Tip 5: Integrate the Good Stuff
Google Classroom enables sharing Google Docs, Drawings, Sheets, and Slides so students can view them, each get their own copy, or, as noted in Tip 2, edit them.
Docs, Drawings, Sheets, and Slides. I get it. Those four will always be part of many assignments. Having said that, Classroom can do so much more.
For example, Classroom can share a Google Jamboard (web) (Android) (iOS) jam with students in the same “Can view,” “make a copy for each student,” and “can edit” ways. Google Jamboard is such a great tool for brainstorming and free-form collaboration. Use it with Google Classroom!
I hope to see Jamboard added to the “Add or create” menu mentioned in Tip 1 in the not-too-distant future.

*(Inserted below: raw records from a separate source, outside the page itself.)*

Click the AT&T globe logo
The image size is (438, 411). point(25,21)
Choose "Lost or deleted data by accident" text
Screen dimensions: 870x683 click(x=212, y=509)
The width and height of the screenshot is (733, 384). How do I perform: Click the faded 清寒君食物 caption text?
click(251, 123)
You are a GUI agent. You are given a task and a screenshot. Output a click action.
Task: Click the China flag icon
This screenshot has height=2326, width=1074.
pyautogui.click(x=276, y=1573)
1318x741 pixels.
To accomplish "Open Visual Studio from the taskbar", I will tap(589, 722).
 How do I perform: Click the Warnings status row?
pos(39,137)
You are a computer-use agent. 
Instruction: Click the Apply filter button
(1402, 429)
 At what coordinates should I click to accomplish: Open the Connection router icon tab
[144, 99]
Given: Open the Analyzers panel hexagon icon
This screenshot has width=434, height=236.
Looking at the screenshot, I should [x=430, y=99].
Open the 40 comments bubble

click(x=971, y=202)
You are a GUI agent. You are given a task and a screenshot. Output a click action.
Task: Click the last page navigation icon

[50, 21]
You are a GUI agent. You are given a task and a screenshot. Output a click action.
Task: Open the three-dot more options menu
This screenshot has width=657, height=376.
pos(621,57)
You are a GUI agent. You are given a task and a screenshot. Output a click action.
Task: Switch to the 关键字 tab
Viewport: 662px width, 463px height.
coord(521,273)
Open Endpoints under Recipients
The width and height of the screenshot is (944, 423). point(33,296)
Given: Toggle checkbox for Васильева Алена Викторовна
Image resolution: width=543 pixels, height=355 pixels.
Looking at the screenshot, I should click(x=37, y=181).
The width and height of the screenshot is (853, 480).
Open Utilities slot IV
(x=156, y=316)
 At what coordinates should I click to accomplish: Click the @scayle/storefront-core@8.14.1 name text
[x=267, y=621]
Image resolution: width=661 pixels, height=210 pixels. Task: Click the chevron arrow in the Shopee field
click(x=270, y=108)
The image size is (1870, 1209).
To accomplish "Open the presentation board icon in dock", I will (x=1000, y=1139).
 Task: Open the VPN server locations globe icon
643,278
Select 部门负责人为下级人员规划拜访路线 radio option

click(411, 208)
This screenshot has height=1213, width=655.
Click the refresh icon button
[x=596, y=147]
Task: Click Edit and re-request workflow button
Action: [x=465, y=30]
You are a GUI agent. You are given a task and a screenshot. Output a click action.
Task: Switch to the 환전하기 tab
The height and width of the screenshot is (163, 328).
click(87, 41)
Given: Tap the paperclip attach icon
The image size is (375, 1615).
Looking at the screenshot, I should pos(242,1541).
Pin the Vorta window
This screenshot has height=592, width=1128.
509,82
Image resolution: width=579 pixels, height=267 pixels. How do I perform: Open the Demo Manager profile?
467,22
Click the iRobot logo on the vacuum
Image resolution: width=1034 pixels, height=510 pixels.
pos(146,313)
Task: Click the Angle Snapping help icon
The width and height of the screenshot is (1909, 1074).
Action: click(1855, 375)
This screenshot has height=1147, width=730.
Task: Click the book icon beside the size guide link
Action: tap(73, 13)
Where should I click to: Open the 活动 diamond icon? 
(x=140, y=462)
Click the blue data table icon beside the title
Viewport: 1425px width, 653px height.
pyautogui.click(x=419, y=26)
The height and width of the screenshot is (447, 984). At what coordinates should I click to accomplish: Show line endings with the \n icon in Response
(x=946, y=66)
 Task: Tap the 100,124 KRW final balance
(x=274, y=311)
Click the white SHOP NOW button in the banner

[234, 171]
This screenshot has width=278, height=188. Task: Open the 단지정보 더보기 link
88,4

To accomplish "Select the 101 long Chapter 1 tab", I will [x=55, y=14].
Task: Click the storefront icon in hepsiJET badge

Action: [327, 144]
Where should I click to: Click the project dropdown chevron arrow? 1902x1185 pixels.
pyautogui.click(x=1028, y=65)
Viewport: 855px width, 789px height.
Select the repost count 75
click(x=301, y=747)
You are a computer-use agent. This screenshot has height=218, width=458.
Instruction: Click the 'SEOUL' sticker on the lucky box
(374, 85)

One other great tool to integrate with Classroom is edpuzzle. It synchronizes so that teachers see their Classroom rosters in edpuzzle. This is a great way to keep track of who has done what in edpuzzle. Watch this video to learn how to integrate edpuzzle and Google Classroom.
An extra tip: when a new student joins your class, add them in Google Classroom. Then click edpuzzle’s “Import students” button because edpuzzle does not automatically import students newly added to the corresponding Google Classroom.
For more information about edpuzzle-Google Classroom integration, please read edpuzzle’s How do I connect my Google Classroom to edpuzzle? guide.
For more ideas for tools to integrate with Google Classroom, have a look at Google’s Apps that work #withClassroom.